**What you should do:** Starting from the line with "The height and", please copy exactly every line to the end of the listing, but not the pictures.

**Data supplied:**

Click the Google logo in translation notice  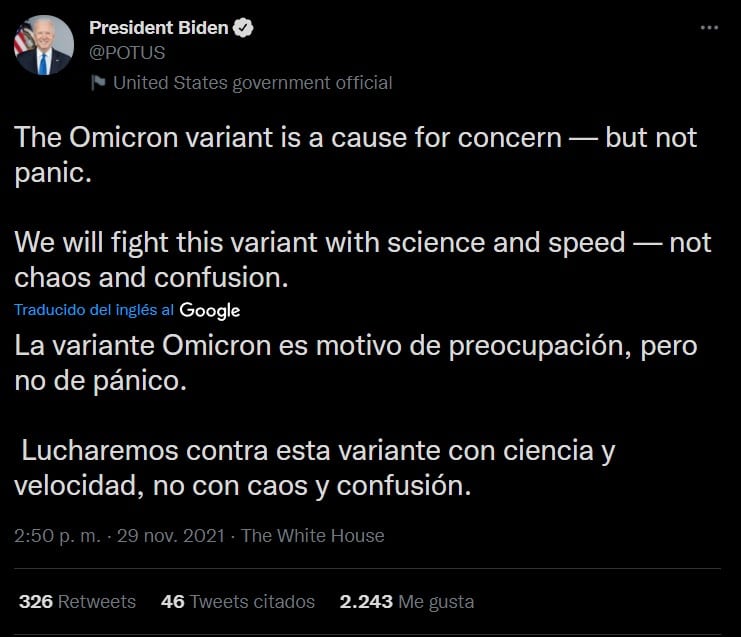click(210, 310)
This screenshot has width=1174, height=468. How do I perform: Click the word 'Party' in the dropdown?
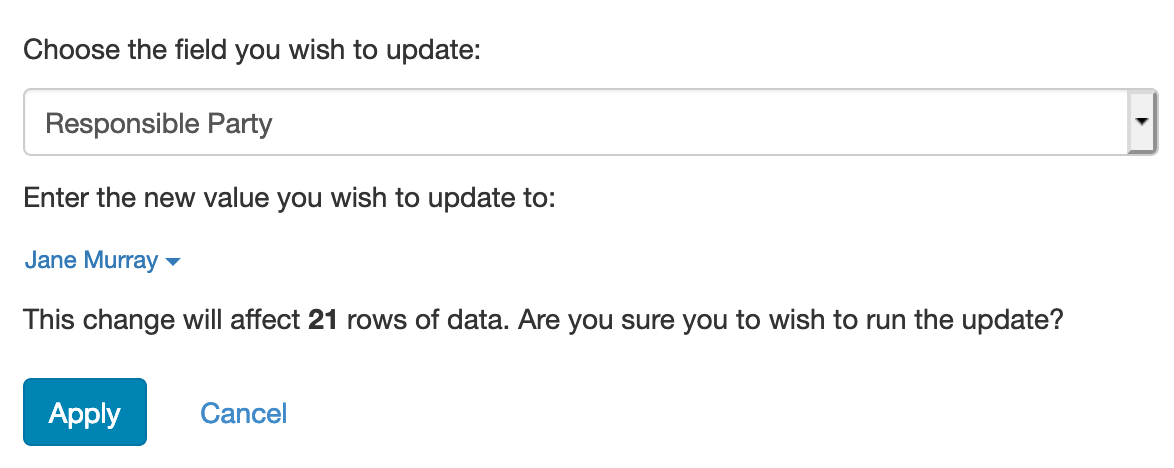point(239,124)
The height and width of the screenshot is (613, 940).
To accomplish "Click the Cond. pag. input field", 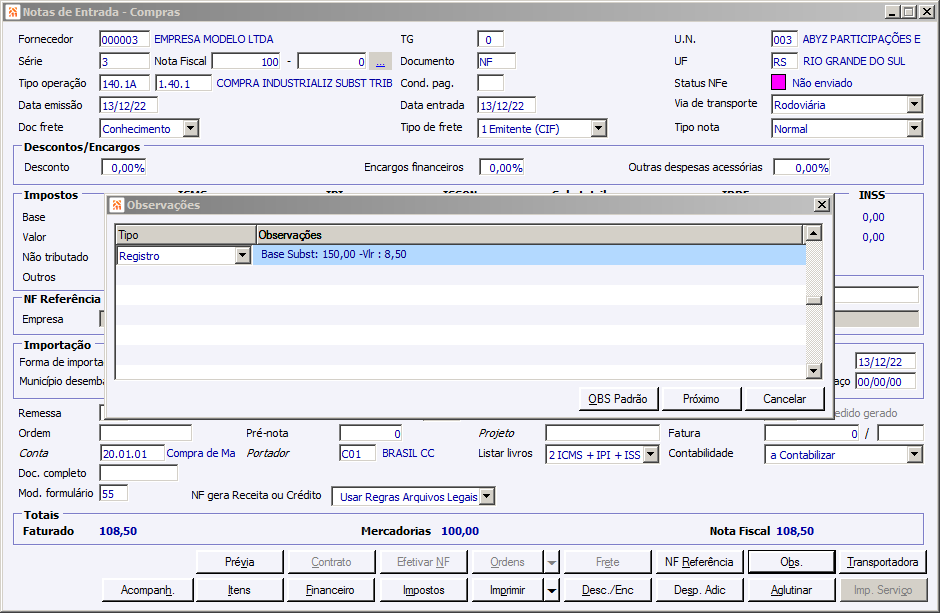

**Written solution:**
The height and width of the screenshot is (613, 940).
To accomplish "Click the Cond. pag. input field", 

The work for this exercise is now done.